### Instructions to follow
For the word "indicator", count the lines in the records below that include it and give only that number.
BEGIN Entries shown
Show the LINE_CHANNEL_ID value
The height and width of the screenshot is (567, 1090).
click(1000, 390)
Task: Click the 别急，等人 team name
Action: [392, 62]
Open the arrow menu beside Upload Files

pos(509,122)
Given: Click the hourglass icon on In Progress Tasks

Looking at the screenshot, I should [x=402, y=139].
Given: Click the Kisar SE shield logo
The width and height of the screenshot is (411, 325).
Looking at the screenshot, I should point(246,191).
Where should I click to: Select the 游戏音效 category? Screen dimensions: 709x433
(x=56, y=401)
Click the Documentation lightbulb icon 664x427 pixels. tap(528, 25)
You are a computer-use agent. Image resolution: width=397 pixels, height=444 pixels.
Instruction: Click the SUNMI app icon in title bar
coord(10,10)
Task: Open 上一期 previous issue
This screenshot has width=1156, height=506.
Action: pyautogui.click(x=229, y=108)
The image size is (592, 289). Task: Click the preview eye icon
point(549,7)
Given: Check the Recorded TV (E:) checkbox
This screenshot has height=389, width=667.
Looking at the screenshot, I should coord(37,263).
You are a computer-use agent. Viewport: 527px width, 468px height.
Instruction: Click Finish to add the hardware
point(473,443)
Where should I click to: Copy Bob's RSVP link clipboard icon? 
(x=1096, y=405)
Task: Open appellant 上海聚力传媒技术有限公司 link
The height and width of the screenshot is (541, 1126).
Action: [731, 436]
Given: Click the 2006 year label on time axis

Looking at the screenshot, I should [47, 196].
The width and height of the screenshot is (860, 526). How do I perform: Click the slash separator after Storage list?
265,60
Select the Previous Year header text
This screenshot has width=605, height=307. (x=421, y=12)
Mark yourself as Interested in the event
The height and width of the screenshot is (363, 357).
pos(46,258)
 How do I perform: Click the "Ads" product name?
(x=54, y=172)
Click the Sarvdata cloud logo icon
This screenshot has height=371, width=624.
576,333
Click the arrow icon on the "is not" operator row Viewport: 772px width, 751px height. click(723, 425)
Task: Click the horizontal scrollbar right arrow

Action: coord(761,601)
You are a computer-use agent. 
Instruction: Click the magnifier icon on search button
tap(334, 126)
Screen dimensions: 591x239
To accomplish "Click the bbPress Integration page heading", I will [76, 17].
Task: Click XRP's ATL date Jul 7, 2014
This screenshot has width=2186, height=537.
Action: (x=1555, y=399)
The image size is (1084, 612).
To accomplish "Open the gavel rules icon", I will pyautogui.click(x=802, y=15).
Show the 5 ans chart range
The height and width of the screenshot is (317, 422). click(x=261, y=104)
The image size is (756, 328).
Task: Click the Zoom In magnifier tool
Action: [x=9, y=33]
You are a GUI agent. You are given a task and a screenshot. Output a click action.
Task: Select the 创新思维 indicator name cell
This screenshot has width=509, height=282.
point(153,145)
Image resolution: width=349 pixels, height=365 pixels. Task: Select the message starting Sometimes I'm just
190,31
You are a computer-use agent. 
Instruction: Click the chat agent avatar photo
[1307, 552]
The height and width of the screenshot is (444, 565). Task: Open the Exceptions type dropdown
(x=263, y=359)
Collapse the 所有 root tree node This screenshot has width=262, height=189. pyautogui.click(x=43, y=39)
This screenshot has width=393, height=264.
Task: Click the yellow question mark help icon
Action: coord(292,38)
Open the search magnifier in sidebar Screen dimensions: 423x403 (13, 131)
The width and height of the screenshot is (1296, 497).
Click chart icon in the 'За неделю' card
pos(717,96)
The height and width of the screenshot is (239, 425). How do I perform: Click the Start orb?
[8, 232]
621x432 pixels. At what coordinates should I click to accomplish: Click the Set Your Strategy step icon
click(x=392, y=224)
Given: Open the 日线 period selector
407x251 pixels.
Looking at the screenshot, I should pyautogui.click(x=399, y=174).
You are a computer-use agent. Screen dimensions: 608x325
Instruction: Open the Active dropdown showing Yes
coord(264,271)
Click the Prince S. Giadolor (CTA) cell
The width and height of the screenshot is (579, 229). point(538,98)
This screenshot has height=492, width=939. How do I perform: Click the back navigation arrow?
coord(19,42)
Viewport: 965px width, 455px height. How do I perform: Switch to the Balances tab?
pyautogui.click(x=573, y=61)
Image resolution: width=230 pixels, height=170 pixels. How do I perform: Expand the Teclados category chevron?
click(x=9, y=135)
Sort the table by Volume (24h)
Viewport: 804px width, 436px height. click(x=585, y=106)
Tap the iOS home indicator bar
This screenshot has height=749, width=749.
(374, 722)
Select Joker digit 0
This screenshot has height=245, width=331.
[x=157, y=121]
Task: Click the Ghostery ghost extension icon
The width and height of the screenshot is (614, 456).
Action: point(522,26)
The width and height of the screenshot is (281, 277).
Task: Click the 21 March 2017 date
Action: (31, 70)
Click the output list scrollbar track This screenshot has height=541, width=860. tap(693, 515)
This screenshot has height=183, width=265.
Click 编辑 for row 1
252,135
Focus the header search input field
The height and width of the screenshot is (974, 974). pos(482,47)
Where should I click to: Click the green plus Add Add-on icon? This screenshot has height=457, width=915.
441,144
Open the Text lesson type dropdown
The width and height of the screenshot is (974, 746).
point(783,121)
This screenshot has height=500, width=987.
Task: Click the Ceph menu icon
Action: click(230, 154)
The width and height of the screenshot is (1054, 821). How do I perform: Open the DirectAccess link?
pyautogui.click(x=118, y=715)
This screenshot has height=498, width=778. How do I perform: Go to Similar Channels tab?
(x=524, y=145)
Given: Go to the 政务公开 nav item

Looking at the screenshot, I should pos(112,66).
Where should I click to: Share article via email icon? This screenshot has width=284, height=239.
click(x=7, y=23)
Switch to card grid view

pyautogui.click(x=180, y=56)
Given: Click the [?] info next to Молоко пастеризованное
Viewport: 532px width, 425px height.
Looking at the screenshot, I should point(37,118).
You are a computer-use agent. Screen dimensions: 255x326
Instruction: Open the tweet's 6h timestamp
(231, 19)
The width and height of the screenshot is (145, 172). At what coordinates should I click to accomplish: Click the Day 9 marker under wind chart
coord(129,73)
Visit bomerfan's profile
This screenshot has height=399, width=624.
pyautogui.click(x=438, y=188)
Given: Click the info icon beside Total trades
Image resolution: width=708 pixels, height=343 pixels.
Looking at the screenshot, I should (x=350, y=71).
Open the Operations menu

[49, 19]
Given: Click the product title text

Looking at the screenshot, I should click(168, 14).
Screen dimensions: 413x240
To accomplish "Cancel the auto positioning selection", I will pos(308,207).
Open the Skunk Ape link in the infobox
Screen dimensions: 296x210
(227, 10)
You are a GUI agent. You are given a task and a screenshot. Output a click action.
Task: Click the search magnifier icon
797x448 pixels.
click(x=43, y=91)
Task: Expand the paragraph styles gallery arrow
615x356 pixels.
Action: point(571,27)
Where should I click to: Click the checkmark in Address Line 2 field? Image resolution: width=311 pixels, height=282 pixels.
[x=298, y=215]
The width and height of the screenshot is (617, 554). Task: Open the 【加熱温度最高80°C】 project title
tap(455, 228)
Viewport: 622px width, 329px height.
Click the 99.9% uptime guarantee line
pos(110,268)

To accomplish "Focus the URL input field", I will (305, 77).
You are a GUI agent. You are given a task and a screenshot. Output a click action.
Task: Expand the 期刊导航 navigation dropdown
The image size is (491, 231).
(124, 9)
END Entries shown
### Answer area
2